Linux fundamentals

This page should serve as a reference for the many "things Linux" we use in this course.

Getting around in the shell

Important keyboard shortcuts

Type as little and as accurately as possible by using keyboard shortcuts!

Tab key completion

The Tab key is your best friend! Hit the Tab key once or twice - it's almost always magic! Hitting Tab invokes "shell completion", instructing the shell to try to guess what you're doing and finish the typing for you. On most modern Linux shells, Tab completion will:

complete file or directory names up to any ambiguous part (single Tab)
- if nothing shows up, there is no unambiguous match
display all possible completions (Tab twice)
- you then decide where to go next
work for shell commands too (like rsync or chmod)

Up arrow

Use "up arrow" to retrieve any of the last 500 commands you've typed, going backwards through your history. You can then edit them and hit Enter (even in the middle of the command) and the shell will use that command. The down arrow "scrolls" forward from where you are in the command history.

Ctrl-a, Ctrl-e

You can use Ctrl-a (holding down the "control" key and "a") to jump the cursor right to the beginning of the line. The omega to that alpha is Ctrl-e, which jumps the cursor to the end of the line. Arrow keys work, and Ctrl-arrow will skip by word forward and backward.

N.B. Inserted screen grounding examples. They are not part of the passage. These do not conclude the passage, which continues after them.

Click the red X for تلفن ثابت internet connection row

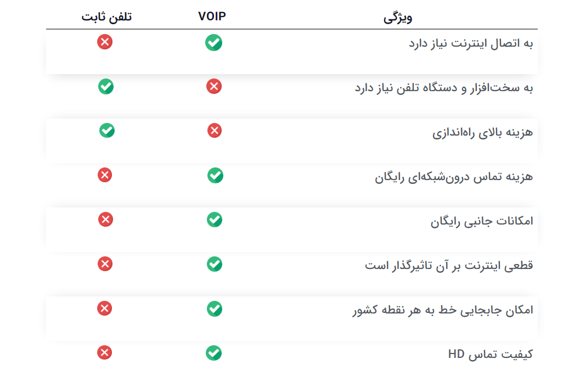coord(105,42)
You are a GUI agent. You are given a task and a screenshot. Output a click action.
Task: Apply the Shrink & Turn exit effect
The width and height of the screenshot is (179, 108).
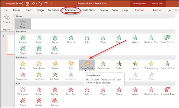point(167,91)
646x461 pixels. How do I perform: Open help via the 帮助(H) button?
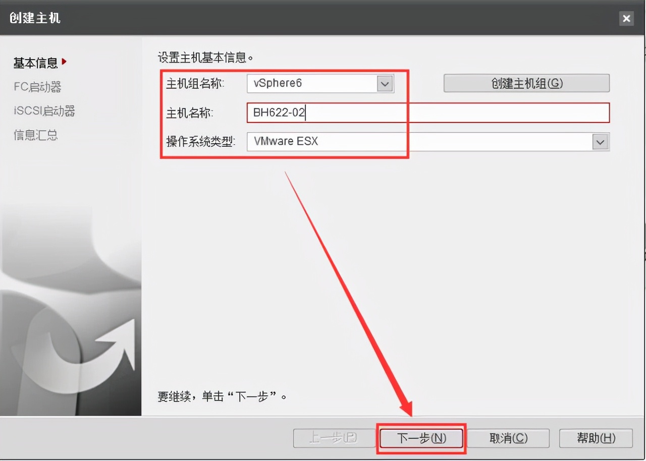click(596, 438)
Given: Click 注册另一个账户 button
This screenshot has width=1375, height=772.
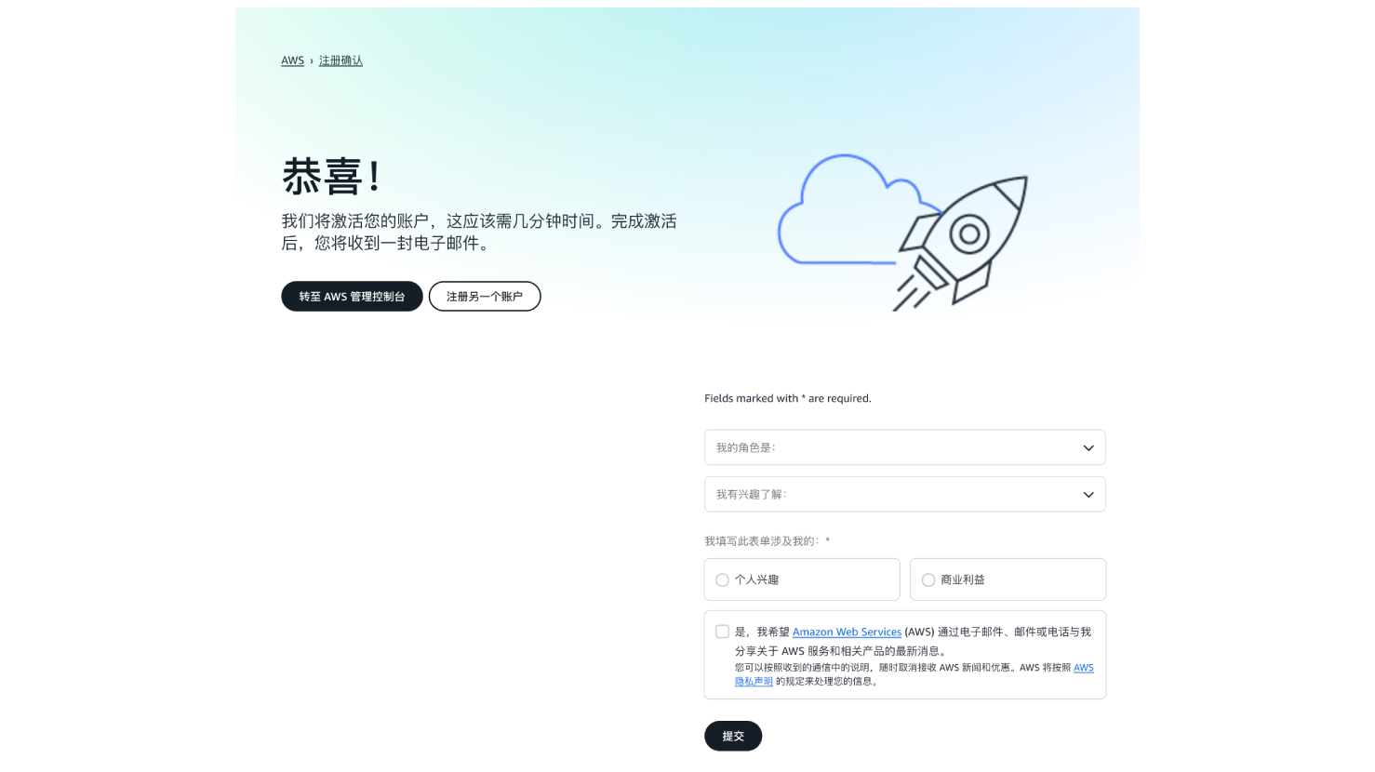Looking at the screenshot, I should click(485, 297).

Wildcards and special file names

The shell has shorthand to refer to groups of files by allowing wildcards in file names.

* (asterisk) is the most common filename wildcard. It matches "any length of any characters".

Other useful ones are brackets ( [ ] ) to allow for any character in the list of characters between the brackets. And you can use a hyphen ( - ) to specify a range of characters

For example:

ls *.bam – lists all files in the current directory that end in .bam
ls [A-Z]*.bam – does the same, but only if the first character of the file is a capital letter
ls [ABab]*.bam – lists all .bam files whose 1st letter is A, B, a or b.

Three special file names:

. (single period) means "this directory".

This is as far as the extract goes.